[PATCHv2 1/4] tree: add support for discovering nvme paths using sysfs multipath link

Hannes Reinecke hare at suse.de
Mon Apr 21 23:24:32 PDT 2025


On 4/17/25 15:59, Nilay Shroff wrote:
> With the upcoming Linux kernel v6.15, NVMe native multipath now provides
> a simplified mechanism for discovering all paths to a shared namespace
> through sysfs.
> 
> A new "multipath" directory is created under each NVMe head namespace
> device in "/sys/block/<head>/multipath/". This directory contains symlinks
> to all namespace path devices that access the same shared namespace.
> 
> For example, consider a shared namespace accessible via two paths under
> nvme-subsys1:
> 
> nvme-subsys1 - NQN=nqn.1994-11.com.samsung:nvme:PM1735a:2.5-inch:S6RTNE0R900057
>      hostnqn=nqn.2014-08.org.nvmexpress:uuid:41528538-e8ad-4eaf-84a7-9c552917d988
> \
>   +- ns 1
>   \
>    +- nvme0 pcie 052e:78:00.0 live optimized
>    +- nvme1 pcie 058e:78:00.0 live optimized
> 
> The head device `/dev/nvme1n1` will now have the following structure:
> 
> /sys/block/nvme1n1/multipath/
> ├── nvme1c0n1 -> ../../../../../pci052e:78/052e:78:00.0/nvme/nvme0/nvme1c0n1
> └── nvme1c1n1 -> ../../../../../pci058e:78/058e:78:00.0/nvme/nvme1/nvme1c1n1
> 
> This clearly shows that namespace 1 is accessible through both nvme1c0n1
> and nvme1c1n1. This new sysfs structure significantly simplifies multipath
> discovery and management, making it easier for tools and scripts to enumerate
> and manage NVMe multipath configurations.
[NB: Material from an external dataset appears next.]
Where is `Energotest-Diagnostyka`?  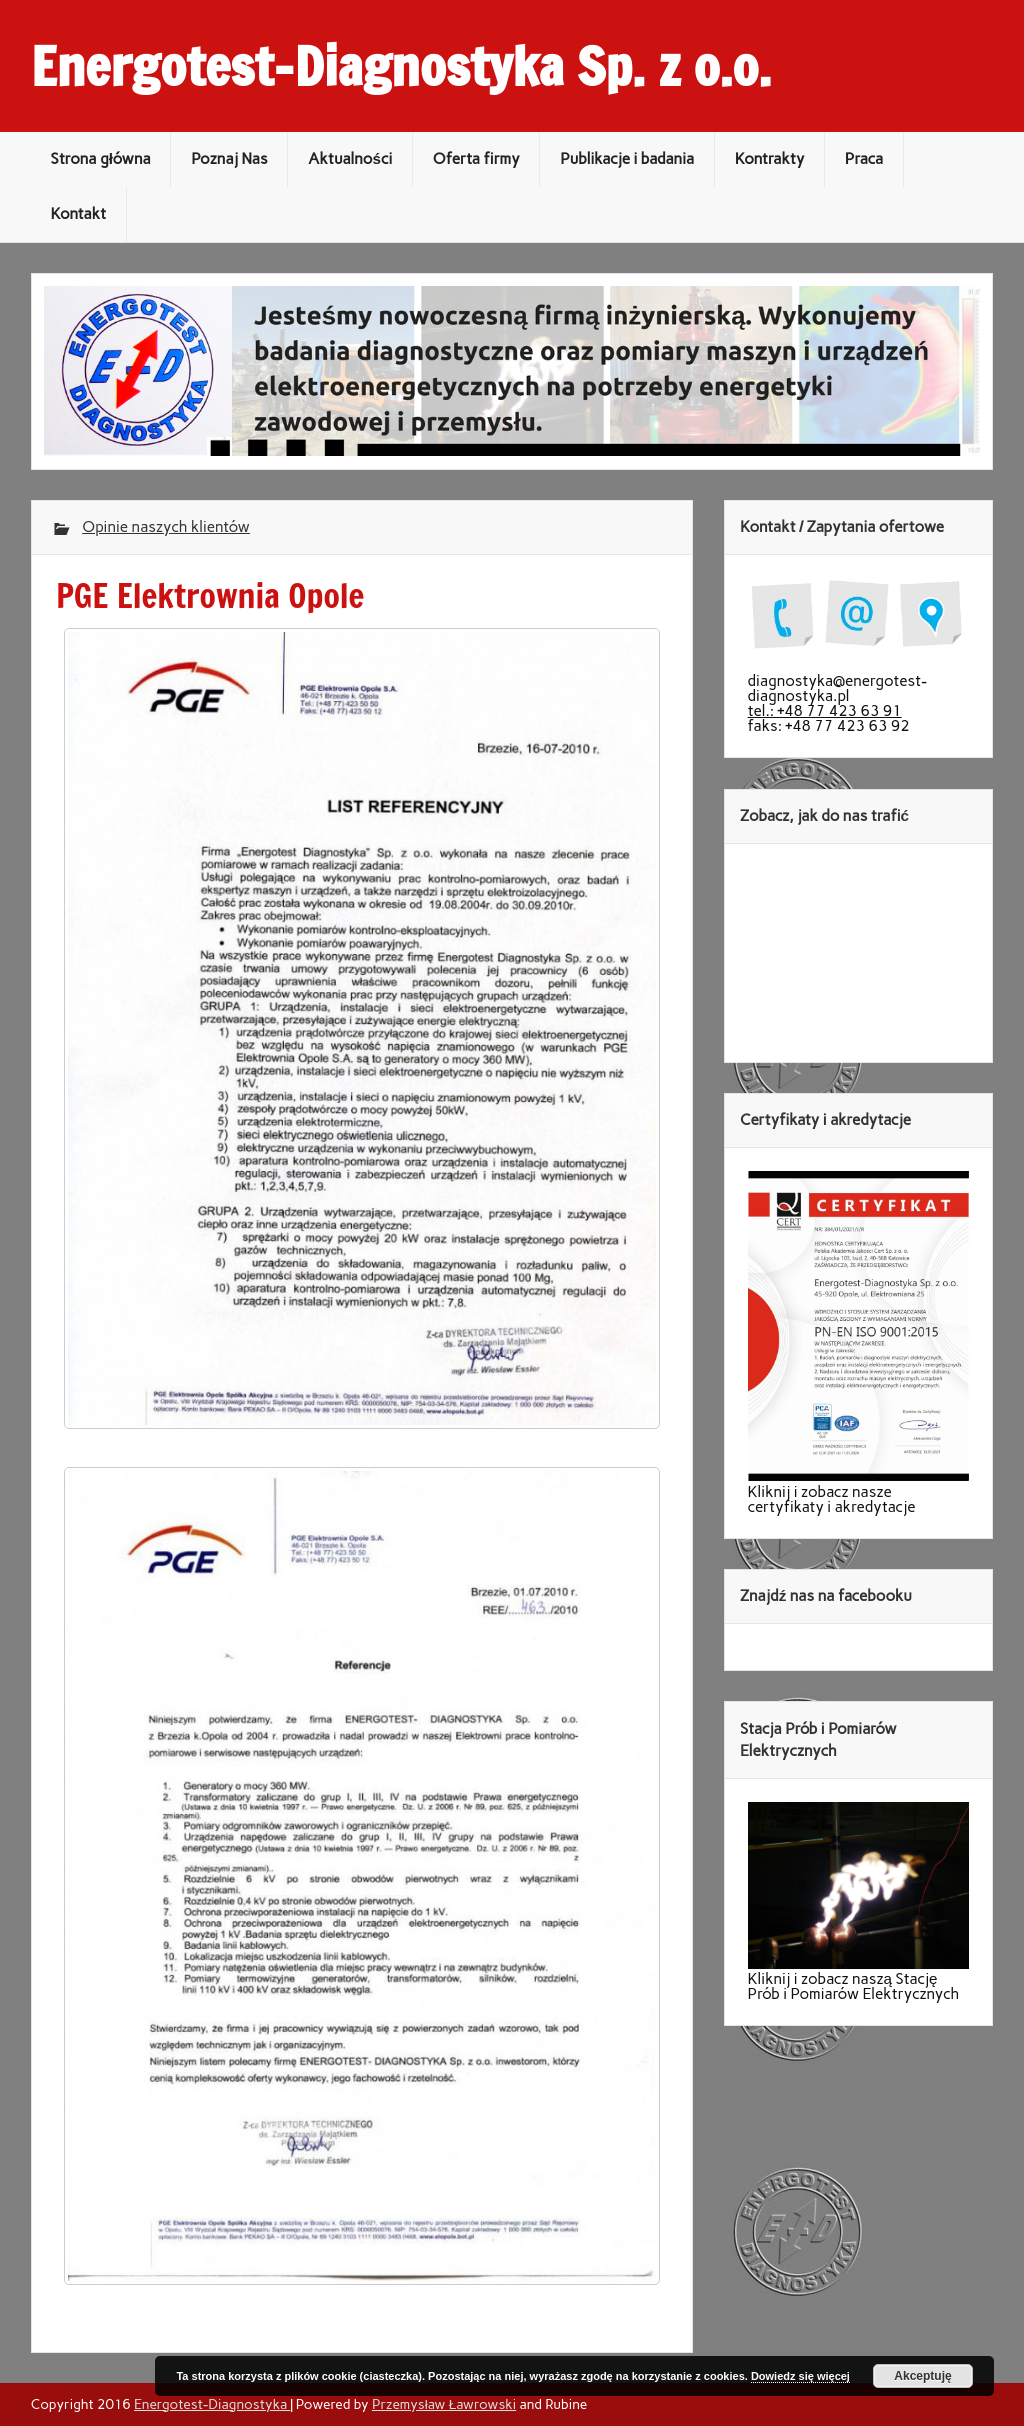
Energotest-Diagnostyka is located at coordinates (212, 2404).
So leverage this functionality to
> update the path links for a shared NVMe namespace, simplifying path discovery
> and management.
> 
> This change adds a new struct nvme_ns_head to represent the head of a shared
> namespace. It contains a list head linking together struct nvme_path objects,
> where each path corresponds to a shared namespace instance. Additionally,
> struct nvme_ns has been updated to reference its associated nvme_ns_head,
> enabling straightforward traversal of all paths to a shared NVMe namespace.
> 
> Signed-off-by: Nilay Shroff <nilay at linux.ibm.com>
> ---
>   src/nvme/filters.c |   6 ++
>   src/nvme/filters.h |   9 +++
>   src/nvme/private.h |   9 ++-
>   src/nvme/tree.c    | 162 +++++++++++++++++++++++++++++++--------------
>   src/nvme/tree.h    |   9 +++
>   5 files changed, 143 insertions(+), 52 deletions(-)
> 
> diff --git a/src/nvme/filters.c b/src/nvme/filters.c
> index ceaba68f..4a8829db 100644
> --- a/src/nvme/filters.c
> +++ b/src/nvme/filters.c
> @@ -105,3 +105,9 @@ int nvme_scan_ctrl_namespaces(nvme_ctrl_t c, struct dirent ***ns)
>   	return scandir(nvme_ctrl_get_sysfs_dir(c), ns,
>   		       nvme_namespace_filter, alphasort);
>   }
> +
> +int nvme_scan_ns_head_paths(nvme_ns_head_t head, struct dirent ***paths)
> +{
> +	return scandir(nvme_ns_head_get_sysfs_dir(head), paths,
> +		       nvme_paths_filter, alphasort);
> +}
> diff --git a/src/nvme/filters.h b/src/nvme/filters.h
> index 4ceeffd5..9e9dbb95 100644
> --- a/src/nvme/filters.h
> +++ b/src/nvme/filters.h
> @@ -94,4 +94,13 @@ int nvme_scan_ctrl_namespace_paths(nvme_ctrl_t c, struct dirent ***paths);
>    */
>   int nvme_scan_ctrl_namespaces(nvme_ctrl_t c, struct dirent ***ns);
>   
> +/**
> + * nvme_scan_ns_head_paths() - Scan for namespace paths
> + * @head: Namespace head node to scan
> + * @paths : Pointer to array of dirents
> + *
> + * Return: number of entries in @ents
> + */
> +int nvme_scan_ns_head_paths(nvme_ns_head_t head, struct dirent ***paths);
> +
>   #endif /* _LIBNVME_FILTERS_H */
> diff --git a/src/nvme/private.h b/src/nvme/private.h
> index 33cdd555..f45c5823 100644
> --- a/src/nvme/private.h
> +++ b/src/nvme/private.h
> @@ -36,12 +36,19 @@ struct nvme_path {
>   	int grpid;
>   };
>   
> +struct nvme_ns_head {
> +	struct list_head paths;
> +	struct nvme_ns *n;
> +
> +	char *sysfs_dir;
> +};
> +
>   struct nvme_ns {
>   	struct list_node entry;
> -	struct list_head paths;
>   
>   	struct nvme_subsystem *s;
>   	struct nvme_ctrl *c;
> +	struct nvme_ns_head *head;
>   
>   	int fd;
>   	__u32 nsid;

Why isn't 'nvme_subsystem' moved to 'nvme_ns_head'?
That certainly is how the kernel structures are laid
out, and it would make sense to follow it here...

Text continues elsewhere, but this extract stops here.